Work task: In full and without alteration, print the entries.

______

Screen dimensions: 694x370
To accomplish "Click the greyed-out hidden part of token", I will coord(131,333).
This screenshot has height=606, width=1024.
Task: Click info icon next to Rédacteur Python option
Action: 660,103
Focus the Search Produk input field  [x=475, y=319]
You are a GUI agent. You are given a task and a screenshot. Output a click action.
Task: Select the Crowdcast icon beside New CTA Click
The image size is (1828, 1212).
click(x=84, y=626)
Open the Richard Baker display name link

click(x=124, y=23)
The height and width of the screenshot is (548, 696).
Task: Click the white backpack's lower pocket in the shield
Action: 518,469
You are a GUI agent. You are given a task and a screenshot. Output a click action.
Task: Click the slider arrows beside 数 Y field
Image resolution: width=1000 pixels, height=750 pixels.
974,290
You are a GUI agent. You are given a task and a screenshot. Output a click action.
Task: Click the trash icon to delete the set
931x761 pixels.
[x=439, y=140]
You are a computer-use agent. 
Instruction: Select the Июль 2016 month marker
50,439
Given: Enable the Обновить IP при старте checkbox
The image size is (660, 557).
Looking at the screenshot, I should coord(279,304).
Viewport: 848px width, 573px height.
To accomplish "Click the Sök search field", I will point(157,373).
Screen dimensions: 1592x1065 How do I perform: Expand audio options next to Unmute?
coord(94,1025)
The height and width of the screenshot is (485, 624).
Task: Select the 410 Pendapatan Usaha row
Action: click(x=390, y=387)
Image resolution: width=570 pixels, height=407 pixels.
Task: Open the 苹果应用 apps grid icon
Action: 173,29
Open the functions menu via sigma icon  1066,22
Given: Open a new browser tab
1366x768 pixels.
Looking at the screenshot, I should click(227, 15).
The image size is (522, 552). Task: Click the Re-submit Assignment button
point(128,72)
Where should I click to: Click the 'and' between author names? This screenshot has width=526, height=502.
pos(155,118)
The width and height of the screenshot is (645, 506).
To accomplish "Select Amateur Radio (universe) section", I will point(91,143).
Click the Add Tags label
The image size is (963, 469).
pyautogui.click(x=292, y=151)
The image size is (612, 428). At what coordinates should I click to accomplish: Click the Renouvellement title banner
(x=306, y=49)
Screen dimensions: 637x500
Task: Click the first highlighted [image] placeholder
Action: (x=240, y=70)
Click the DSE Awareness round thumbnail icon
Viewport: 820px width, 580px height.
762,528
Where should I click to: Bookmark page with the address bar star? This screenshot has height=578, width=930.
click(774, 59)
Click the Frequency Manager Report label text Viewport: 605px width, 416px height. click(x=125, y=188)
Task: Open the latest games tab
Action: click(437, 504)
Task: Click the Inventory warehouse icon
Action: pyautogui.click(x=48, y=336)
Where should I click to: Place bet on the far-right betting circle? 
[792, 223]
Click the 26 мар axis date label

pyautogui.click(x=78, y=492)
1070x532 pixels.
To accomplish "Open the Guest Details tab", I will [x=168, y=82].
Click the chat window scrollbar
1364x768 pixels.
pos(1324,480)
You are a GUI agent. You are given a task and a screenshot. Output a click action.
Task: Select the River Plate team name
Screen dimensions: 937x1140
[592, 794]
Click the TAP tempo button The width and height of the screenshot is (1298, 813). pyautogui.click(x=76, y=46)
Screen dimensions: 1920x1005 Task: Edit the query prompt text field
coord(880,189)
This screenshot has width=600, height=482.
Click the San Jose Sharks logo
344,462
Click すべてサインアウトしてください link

______

Task solution:
Screen dimensions: 694x370
To accomplish "Click the greyed-out hidden part of token", I will coord(131,333).
This screenshot has height=606, width=1024.
Task: Click info icon next to Rédacteur Python option
Action: 660,103
Focus the Search Produk input field  [x=475, y=319]
You are a GUI agent. You are given a task and a screenshot. Output a click action.
Task: Select the Crowdcast icon beside New CTA Click
The image size is (1828, 1212).
click(x=84, y=626)
Open the Richard Baker display name link

click(x=124, y=23)
The height and width of the screenshot is (548, 696).
Task: Click the white backpack's lower pocket in the shield
Action: 518,469
You are a GUI agent. You are given a task and a screenshot. Output a click action.
Task: Click the slider arrows beside 数 Y field
Image resolution: width=1000 pixels, height=750 pixels.
974,290
You are a GUI agent. You are given a task and a screenshot. Output a click action.
Task: Click the trash icon to delete the set
931x761 pixels.
[x=439, y=140]
You are a computer-use agent. 
Instruction: Select the Июль 2016 month marker
50,439
Given: Enable the Обновить IP при старте checkbox
The image size is (660, 557).
Looking at the screenshot, I should coord(279,304).
Viewport: 848px width, 573px height.
To accomplish "Click the Sök search field", I will point(157,373).
Screen dimensions: 1592x1065 How do I perform: Expand audio options next to Unmute?
coord(94,1025)
The height and width of the screenshot is (485, 624).
Task: Select the 410 Pendapatan Usaha row
Action: click(x=390, y=387)
Image resolution: width=570 pixels, height=407 pixels.
Task: Open the 苹果应用 apps grid icon
Action: 173,29
Open the functions menu via sigma icon  1066,22
Given: Open a new browser tab
1366x768 pixels.
Looking at the screenshot, I should click(227, 15).
The image size is (522, 552). Task: Click the Re-submit Assignment button
point(128,72)
Where should I click to: Click the 'and' between author names? This screenshot has width=526, height=502.
pos(155,118)
The width and height of the screenshot is (645, 506).
To accomplish "Select Amateur Radio (universe) section", I will point(91,143).
Click the Add Tags label
The image size is (963, 469).
pyautogui.click(x=292, y=151)
The image size is (612, 428). At what coordinates should I click to accomplish: Click the Renouvellement title banner
(x=306, y=49)
Screen dimensions: 637x500
Task: Click the first highlighted [image] placeholder
Action: (x=240, y=70)
Click the DSE Awareness round thumbnail icon
Viewport: 820px width, 580px height.
762,528
Where should I click to: Bookmark page with the address bar star? This screenshot has height=578, width=930.
click(774, 59)
Click the Frequency Manager Report label text Viewport: 605px width, 416px height. click(x=125, y=188)
Task: Open the latest games tab
Action: click(437, 504)
Task: Click the Inventory warehouse icon
Action: pyautogui.click(x=48, y=336)
Where should I click to: Place bet on the far-right betting circle? 
[792, 223]
Click the 26 мар axis date label

pyautogui.click(x=78, y=492)
1070x532 pixels.
To accomplish "Open the Guest Details tab", I will [x=168, y=82].
Click the chat window scrollbar
1364x768 pixels.
pos(1324,480)
You are a GUI agent. You are given a task and a screenshot. Output a click action.
Task: Select the River Plate team name
Screen dimensions: 937x1140
[592, 794]
Click the TAP tempo button The width and height of the screenshot is (1298, 813). pyautogui.click(x=76, y=46)
Screen dimensions: 1920x1005 Task: Edit the query prompt text field
coord(880,189)
This screenshot has width=600, height=482.
Click the San Jose Sharks logo
344,462
Click すべてサインアウトしてください link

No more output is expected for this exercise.